Task requirements:
What is needed is an exact copy of every entry.

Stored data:
+++
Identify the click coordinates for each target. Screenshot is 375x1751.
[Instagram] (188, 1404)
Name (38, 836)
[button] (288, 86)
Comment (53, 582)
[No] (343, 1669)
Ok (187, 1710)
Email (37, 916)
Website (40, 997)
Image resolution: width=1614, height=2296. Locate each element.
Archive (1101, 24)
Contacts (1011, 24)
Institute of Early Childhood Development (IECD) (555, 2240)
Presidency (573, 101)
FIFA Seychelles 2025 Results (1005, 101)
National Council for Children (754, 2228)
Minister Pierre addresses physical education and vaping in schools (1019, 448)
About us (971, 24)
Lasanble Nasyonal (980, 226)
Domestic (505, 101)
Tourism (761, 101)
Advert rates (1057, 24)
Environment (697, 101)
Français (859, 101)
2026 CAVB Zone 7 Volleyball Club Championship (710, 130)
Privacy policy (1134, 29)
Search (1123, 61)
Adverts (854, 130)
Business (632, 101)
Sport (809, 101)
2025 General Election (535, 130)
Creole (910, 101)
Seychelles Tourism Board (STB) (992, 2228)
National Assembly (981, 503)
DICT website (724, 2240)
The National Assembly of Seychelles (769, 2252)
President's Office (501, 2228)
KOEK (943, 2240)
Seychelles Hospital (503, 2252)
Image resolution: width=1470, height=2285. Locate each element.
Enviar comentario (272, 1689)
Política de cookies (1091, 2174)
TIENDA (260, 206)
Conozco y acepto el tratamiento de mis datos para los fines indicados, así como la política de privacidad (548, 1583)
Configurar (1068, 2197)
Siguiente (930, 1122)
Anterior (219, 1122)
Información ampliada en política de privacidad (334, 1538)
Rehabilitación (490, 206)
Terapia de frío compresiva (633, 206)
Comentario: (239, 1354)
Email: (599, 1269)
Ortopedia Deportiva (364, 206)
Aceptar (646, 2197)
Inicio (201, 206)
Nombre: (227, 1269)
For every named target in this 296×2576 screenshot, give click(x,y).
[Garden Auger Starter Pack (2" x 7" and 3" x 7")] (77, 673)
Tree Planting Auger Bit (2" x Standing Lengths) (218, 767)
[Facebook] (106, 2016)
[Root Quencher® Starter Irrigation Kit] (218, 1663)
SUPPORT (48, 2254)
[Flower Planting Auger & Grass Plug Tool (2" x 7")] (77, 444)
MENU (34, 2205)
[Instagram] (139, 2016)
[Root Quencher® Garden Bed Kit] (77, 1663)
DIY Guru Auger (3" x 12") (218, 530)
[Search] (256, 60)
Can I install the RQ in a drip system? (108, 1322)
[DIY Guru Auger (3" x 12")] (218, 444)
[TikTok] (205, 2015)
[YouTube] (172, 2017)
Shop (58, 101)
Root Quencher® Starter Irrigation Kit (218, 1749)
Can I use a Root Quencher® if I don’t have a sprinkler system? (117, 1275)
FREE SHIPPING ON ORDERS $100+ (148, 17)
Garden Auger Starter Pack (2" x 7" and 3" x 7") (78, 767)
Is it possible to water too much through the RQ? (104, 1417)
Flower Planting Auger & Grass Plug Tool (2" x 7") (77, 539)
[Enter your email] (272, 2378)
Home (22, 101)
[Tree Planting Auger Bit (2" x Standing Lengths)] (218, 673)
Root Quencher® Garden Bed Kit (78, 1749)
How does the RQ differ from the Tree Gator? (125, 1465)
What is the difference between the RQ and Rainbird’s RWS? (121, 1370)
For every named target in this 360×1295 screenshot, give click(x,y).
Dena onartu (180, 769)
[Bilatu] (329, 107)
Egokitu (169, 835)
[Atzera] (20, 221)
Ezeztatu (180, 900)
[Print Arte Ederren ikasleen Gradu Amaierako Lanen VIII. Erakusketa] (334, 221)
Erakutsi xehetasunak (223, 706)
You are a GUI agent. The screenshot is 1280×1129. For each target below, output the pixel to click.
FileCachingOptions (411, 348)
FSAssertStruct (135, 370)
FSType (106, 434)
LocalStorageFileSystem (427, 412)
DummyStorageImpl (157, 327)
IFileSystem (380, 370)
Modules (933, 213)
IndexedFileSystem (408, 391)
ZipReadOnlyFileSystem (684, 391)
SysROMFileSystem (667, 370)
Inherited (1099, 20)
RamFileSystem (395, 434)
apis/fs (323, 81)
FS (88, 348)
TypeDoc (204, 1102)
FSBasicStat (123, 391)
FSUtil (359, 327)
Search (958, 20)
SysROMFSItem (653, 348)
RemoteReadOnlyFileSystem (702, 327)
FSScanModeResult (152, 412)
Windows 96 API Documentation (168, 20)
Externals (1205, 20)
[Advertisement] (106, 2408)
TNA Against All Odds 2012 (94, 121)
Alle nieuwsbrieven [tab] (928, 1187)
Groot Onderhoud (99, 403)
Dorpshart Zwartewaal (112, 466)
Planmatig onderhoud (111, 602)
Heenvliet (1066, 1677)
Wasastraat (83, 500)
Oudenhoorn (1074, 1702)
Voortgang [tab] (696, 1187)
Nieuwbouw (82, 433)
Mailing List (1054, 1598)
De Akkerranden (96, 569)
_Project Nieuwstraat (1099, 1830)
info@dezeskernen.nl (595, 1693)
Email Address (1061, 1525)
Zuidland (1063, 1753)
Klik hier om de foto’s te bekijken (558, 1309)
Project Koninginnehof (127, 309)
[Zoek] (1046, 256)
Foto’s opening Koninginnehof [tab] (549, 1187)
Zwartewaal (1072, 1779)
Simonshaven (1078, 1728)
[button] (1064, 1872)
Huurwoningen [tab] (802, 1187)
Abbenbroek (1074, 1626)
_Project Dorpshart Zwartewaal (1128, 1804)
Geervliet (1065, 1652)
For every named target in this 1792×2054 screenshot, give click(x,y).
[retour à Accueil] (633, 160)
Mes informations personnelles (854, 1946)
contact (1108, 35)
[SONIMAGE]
+++
Output of the exercise:
Identify the click coordinates for each target. Screenshot is 375x1751.
[Instagram] (188, 1404)
Name (38, 836)
[button] (288, 86)
Comment (53, 582)
[No] (343, 1669)
Ok (187, 1710)
Email (37, 916)
Website (40, 997)
Image resolution: width=1614, height=2296. Locate each element.
Archive (1101, 24)
Contacts (1011, 24)
Institute of Early Childhood Development (IECD) (555, 2240)
Presidency (573, 101)
FIFA Seychelles 2025 Results (1005, 101)
National Council for Children (754, 2228)
Minister Pierre addresses physical education and vaping in schools (1019, 448)
About us (971, 24)
Lasanble Nasyonal (980, 226)
Domestic (505, 101)
Tourism (761, 101)
Advert rates (1057, 24)
Environment (697, 101)
Français (859, 101)
2026 CAVB Zone 7 Volleyball Club Championship (710, 130)
Privacy policy (1134, 29)
Search (1123, 61)
Adverts (854, 130)
Business (632, 101)
Sport (809, 101)
2025 General Election (535, 130)
Creole (910, 101)
Seychelles Tourism Board (STB) (992, 2228)
National Assembly (981, 503)
DICT website (724, 2240)
The National Assembly of Seychelles (769, 2252)
President's Office (501, 2228)
KOEK (943, 2240)
Seychelles Hospital (503, 2252)
Image resolution: width=1470, height=2285. Locate each element.
Enviar comentario (272, 1689)
Política de cookies (1091, 2174)
TIENDA (260, 206)
Conozco y acepto el tratamiento de mis datos para los fines indicados, así como la política de privacidad (548, 1583)
Configurar (1068, 2197)
Siguiente (930, 1122)
Anterior (219, 1122)
Información ampliada en política de privacidad (334, 1538)
Rehabilitación (490, 206)
Terapia de frío compresiva (633, 206)
Comentario: (239, 1354)
Email: (599, 1269)
Ortopedia Deportiva (364, 206)
Aceptar (646, 2197)
Inicio (201, 206)
Nombre: (227, 1269)
For every named target in this 296×2576 screenshot, give click(x,y).
[Garden Auger Starter Pack (2" x 7" and 3" x 7")] (77, 673)
Tree Planting Auger Bit (2" x Standing Lengths) (218, 767)
[Facebook] (106, 2016)
[Root Quencher® Starter Irrigation Kit] (218, 1663)
SUPPORT (48, 2254)
[Flower Planting Auger & Grass Plug Tool (2" x 7")] (77, 444)
MENU (34, 2205)
[Instagram] (139, 2016)
[Root Quencher® Garden Bed Kit] (77, 1663)
DIY Guru Auger (3" x 12") (218, 530)
[Search] (256, 60)
Can I install the RQ in a drip system? (108, 1322)
[DIY Guru Auger (3" x 12")] (218, 444)
[TikTok] (205, 2015)
[YouTube] (172, 2017)
Shop (58, 101)
Root Quencher® Starter Irrigation Kit (218, 1749)
Can I use a Root Quencher® if I don’t have a sprinkler system? (117, 1275)
FREE SHIPPING ON ORDERS $100+ (148, 17)
Garden Auger Starter Pack (2" x 7" and 3" x 7") (78, 767)
Is it possible to water too much through the RQ? (104, 1417)
Flower Planting Auger & Grass Plug Tool (2" x 7") (77, 539)
[Enter your email] (272, 2378)
Home (22, 101)
[Tree Planting Auger Bit (2" x Standing Lengths)] (218, 673)
Root Quencher® Garden Bed Kit (78, 1749)
How does the RQ differ from the Tree Gator? (125, 1465)
What is the difference between the RQ and Rainbird’s RWS? (121, 1370)
For every named target in this 360×1295 screenshot, give click(x,y).
Dena onartu (180, 769)
[Bilatu] (329, 107)
Egokitu (169, 835)
[Atzera] (20, 221)
Ezeztatu (180, 900)
[Print Arte Ederren ikasleen Gradu Amaierako Lanen VIII. Erakusketa] (334, 221)
Erakutsi xehetasunak (223, 706)
You are a GUI agent. The screenshot is 1280×1129. For each target below, output the pixel to click.
FileCachingOptions (411, 348)
FSAssertStruct (135, 370)
FSType (106, 434)
LocalStorageFileSystem (427, 412)
DummyStorageImpl (157, 327)
IFileSystem (380, 370)
Modules (933, 213)
IndexedFileSystem (408, 391)
ZipReadOnlyFileSystem (684, 391)
SysROMFileSystem (667, 370)
Inherited (1099, 20)
RamFileSystem (395, 434)
apis/fs (323, 81)
FS (88, 348)
TypeDoc (204, 1102)
FSBasicStat (123, 391)
FSUtil (359, 327)
Search (958, 20)
SysROMFSItem (653, 348)
RemoteReadOnlyFileSystem (702, 327)
FSScanModeResult (152, 412)
Windows 96 API Documentation (168, 20)
Externals (1205, 20)
[Advertisement] (106, 2408)
TNA Against All Odds 2012 (94, 121)
Alle nieuwsbrieven [tab] (928, 1187)
Groot Onderhoud (99, 403)
Dorpshart Zwartewaal (112, 466)
Planmatig onderhoud (111, 602)
Heenvliet (1066, 1677)
Wasastraat (83, 500)
Oudenhoorn (1074, 1702)
Voortgang [tab] (696, 1187)
Nieuwbouw (82, 433)
Mailing List (1054, 1598)
De Akkerranden (96, 569)
_Project Nieuwstraat (1099, 1830)
info@dezeskernen.nl (595, 1693)
Email Address (1061, 1525)
Zuidland (1063, 1753)
Klik hier om de foto’s te bekijken (558, 1309)
Project Koninginnehof (127, 309)
[Zoek] (1046, 256)
Foto’s opening Koninginnehof [tab] (549, 1187)
Zwartewaal (1072, 1779)
Simonshaven (1078, 1728)
[button] (1064, 1872)
Huurwoningen [tab] (802, 1187)
Abbenbroek (1074, 1626)
_Project Dorpshart Zwartewaal (1128, 1804)
Geervliet (1065, 1652)
For every named target in this 1792×2054 screenshot, give click(x,y).
[retour à Accueil] (633, 160)
Mes informations personnelles (854, 1946)
contact (1108, 35)
[SONIMAGE]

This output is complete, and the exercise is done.